Records excerpted from a collection

BEGIN

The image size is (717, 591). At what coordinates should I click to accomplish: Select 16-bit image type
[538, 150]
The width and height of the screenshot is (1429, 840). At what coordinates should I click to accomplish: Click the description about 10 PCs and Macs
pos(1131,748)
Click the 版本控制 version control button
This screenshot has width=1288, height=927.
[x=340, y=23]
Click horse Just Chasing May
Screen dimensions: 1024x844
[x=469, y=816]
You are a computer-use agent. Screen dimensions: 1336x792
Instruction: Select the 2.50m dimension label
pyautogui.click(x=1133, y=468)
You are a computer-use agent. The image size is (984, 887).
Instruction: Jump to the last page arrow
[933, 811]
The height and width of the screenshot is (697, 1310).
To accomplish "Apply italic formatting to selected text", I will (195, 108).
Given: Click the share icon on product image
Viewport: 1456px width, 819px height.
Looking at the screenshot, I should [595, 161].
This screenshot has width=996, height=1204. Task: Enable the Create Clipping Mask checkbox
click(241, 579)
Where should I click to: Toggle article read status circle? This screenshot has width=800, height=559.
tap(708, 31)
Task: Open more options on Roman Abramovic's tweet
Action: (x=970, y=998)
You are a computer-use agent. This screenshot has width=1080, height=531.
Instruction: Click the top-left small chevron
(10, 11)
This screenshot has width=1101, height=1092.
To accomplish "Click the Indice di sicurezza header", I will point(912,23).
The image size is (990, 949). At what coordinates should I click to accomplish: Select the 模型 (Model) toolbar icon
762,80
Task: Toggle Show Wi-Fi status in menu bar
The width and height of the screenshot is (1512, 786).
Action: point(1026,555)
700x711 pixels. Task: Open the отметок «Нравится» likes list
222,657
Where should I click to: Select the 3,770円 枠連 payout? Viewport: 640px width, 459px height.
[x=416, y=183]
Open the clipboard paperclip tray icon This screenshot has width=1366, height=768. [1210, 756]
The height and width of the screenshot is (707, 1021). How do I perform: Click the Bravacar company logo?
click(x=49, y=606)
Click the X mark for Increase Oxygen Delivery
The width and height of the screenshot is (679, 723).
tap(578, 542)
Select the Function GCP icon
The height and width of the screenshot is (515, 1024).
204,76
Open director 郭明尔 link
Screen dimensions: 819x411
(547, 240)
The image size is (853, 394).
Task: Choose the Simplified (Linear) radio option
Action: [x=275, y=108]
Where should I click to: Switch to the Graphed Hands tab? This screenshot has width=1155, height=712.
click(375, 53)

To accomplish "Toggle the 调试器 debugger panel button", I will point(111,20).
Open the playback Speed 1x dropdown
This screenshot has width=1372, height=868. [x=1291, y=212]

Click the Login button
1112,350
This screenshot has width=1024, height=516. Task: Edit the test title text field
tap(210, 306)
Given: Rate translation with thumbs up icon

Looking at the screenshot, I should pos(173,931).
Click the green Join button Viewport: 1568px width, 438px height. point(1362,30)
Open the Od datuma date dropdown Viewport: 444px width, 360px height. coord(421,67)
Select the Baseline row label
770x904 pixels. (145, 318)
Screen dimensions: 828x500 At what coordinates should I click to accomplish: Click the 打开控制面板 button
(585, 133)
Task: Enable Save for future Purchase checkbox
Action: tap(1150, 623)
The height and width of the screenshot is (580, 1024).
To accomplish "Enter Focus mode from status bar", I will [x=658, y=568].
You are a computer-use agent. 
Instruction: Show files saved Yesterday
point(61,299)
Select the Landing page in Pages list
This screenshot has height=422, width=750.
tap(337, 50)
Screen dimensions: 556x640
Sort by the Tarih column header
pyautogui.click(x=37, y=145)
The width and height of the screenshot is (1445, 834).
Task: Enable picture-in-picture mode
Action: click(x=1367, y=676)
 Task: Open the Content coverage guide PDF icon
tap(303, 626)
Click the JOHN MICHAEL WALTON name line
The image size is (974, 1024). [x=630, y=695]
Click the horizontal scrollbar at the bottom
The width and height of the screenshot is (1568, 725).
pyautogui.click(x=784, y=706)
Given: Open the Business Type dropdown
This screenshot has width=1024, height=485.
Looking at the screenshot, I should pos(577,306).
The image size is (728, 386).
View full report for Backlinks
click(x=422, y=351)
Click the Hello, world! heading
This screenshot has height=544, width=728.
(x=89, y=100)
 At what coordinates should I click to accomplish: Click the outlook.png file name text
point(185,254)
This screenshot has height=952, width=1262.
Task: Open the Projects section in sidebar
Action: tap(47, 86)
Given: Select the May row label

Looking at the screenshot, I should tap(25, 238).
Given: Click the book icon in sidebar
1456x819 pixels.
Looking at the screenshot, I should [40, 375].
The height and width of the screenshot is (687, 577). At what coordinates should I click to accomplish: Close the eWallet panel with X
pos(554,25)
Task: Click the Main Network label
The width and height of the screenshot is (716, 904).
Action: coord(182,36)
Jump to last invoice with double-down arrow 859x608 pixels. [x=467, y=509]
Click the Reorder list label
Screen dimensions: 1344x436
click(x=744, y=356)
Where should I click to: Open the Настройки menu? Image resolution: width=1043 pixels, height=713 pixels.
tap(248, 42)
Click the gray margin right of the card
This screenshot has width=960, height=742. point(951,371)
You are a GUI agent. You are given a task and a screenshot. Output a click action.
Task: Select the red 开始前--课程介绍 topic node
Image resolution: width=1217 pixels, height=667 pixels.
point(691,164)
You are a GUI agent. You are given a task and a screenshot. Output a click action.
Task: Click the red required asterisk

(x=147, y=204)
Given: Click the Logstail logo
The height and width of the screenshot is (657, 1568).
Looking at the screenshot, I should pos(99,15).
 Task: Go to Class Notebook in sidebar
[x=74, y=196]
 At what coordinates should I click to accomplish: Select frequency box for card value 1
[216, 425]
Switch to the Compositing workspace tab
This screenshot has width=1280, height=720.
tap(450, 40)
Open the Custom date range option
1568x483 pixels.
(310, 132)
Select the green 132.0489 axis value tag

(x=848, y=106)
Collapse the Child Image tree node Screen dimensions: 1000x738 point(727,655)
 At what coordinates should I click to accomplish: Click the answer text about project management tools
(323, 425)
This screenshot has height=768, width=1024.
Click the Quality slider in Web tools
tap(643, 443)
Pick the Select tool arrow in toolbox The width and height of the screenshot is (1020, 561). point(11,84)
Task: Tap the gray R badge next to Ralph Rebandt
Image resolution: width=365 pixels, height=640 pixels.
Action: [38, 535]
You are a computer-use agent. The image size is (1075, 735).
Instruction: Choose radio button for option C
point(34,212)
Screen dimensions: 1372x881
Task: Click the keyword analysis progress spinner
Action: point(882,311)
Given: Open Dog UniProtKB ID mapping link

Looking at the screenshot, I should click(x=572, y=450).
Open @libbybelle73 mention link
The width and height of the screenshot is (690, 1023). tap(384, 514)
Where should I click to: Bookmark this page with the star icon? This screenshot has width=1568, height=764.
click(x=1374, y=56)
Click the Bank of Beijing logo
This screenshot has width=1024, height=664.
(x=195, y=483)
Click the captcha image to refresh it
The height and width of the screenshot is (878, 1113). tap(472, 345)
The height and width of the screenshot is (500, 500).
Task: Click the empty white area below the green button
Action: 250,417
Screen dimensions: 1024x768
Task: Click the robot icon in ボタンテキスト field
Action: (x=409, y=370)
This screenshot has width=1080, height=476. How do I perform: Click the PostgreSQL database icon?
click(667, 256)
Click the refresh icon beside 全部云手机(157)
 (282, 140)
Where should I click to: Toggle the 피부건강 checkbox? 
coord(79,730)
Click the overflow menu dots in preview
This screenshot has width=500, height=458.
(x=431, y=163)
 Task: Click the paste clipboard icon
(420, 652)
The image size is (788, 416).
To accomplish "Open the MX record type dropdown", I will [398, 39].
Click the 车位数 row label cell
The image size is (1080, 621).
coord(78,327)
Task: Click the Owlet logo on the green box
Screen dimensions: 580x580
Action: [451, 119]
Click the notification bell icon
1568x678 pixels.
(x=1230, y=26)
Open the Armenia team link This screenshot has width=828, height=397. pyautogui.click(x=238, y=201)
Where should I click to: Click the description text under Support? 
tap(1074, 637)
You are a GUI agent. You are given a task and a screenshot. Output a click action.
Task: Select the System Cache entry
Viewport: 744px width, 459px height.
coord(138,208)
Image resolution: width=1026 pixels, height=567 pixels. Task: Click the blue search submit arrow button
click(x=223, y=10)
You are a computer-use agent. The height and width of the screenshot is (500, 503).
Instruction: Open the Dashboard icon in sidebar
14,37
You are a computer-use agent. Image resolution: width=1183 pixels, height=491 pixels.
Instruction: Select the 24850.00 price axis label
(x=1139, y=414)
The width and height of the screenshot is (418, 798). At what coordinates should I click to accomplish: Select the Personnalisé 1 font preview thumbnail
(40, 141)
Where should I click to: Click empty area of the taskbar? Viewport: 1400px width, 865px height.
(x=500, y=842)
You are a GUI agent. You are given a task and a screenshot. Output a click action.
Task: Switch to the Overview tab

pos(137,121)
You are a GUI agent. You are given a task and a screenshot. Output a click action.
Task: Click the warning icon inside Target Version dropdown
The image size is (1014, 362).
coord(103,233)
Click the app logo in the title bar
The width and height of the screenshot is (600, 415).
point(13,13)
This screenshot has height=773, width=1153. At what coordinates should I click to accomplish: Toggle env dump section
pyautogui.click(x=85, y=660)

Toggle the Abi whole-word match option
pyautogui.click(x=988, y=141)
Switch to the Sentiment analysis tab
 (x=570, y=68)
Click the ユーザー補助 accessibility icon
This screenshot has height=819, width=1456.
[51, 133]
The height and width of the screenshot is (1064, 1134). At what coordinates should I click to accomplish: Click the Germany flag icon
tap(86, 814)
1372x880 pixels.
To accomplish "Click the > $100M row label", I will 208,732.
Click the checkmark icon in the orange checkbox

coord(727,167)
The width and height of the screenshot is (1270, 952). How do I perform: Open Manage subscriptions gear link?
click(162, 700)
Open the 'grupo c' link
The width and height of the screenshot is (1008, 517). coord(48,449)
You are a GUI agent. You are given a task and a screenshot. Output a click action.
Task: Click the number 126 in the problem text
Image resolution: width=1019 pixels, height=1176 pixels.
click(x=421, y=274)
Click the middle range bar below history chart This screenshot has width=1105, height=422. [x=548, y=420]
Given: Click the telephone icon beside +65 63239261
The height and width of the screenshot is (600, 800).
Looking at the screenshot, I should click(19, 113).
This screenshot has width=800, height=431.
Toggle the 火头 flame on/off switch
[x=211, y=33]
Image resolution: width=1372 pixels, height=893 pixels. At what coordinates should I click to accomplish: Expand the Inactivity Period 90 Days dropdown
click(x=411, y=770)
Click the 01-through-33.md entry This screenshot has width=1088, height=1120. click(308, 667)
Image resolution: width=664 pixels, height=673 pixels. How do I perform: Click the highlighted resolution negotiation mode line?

END

§ **WORK TO BE COMPLETED**
Starting at the top of the data above, repeat every line exactly until the line containing "You are a computer-use agent. Screen" has been given, then stop.

§ **REPLY TO THE TASK**
The image size is (717, 591). At what coordinates should I click to accomplish: Select 16-bit image type
[538, 150]
The width and height of the screenshot is (1429, 840). At what coordinates should I click to accomplish: Click the description about 10 PCs and Macs
pos(1131,748)
Click the 版本控制 version control button
This screenshot has width=1288, height=927.
[x=340, y=23]
Click horse Just Chasing May
Screen dimensions: 1024x844
[x=469, y=816]
You are a computer-use agent. Screen dimensions: 1336x792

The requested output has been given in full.